Task item: Your copy starts at the line containing "You are a computer-use" and ends at the last line of the material below. Reproduce those lines exactly, with no pictures.

Source data:
==*==

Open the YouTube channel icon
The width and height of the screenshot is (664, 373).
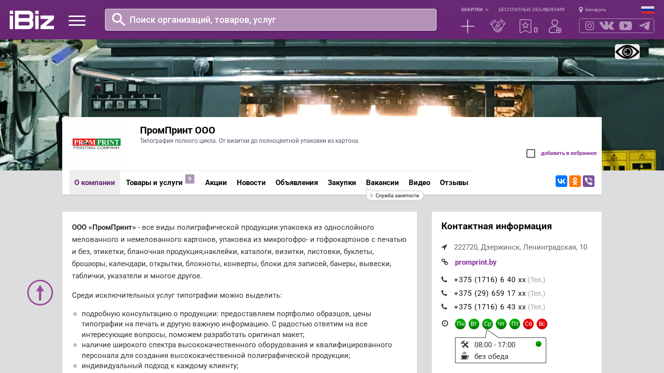point(625,26)
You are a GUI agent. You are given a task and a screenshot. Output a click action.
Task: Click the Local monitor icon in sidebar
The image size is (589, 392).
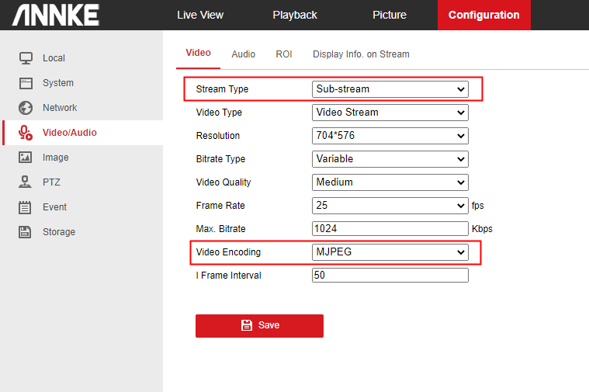[26, 58]
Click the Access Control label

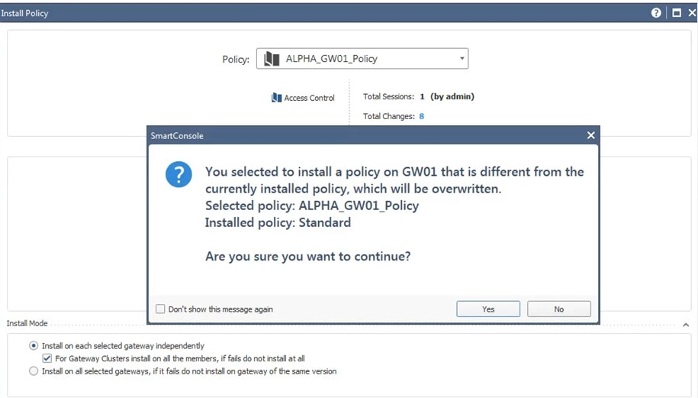[310, 98]
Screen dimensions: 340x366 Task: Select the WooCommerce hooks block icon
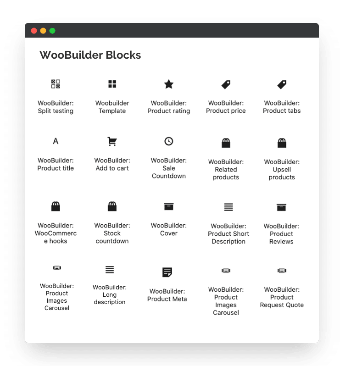click(56, 206)
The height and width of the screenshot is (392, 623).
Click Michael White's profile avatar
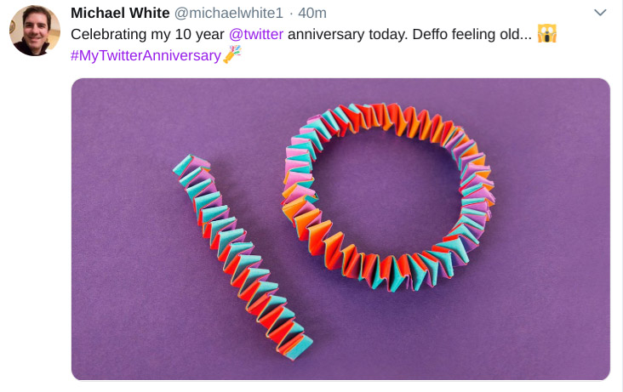(x=34, y=31)
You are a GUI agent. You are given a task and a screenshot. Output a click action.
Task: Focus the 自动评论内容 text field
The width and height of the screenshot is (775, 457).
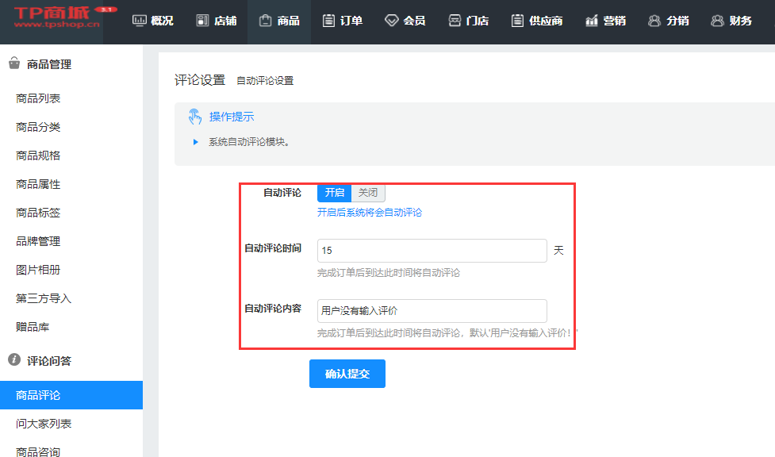click(x=432, y=311)
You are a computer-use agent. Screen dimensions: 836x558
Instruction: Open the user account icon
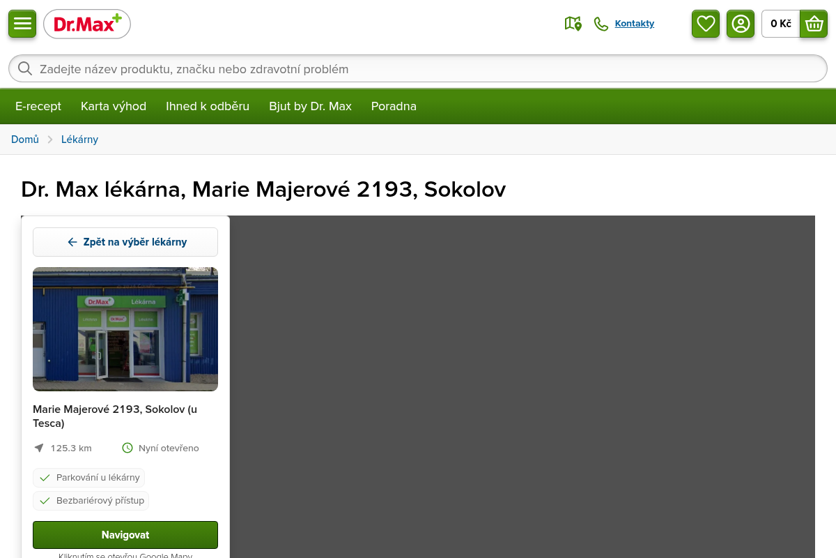coord(741,24)
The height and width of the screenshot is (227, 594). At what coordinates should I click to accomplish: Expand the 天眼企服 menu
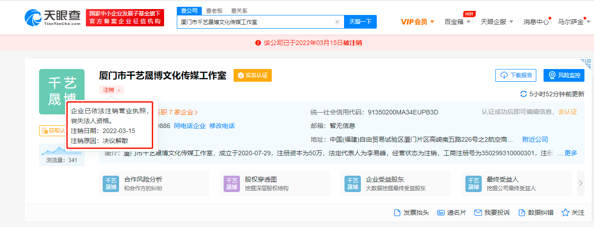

==*==

Exercise result:
You are a computer-use agent. Screen dimensions: 836x558
Instruction: Open the user account icon
coord(741,24)
The height and width of the screenshot is (227, 594). At what coordinates should I click to accomplish: Expand the 天眼企服 menu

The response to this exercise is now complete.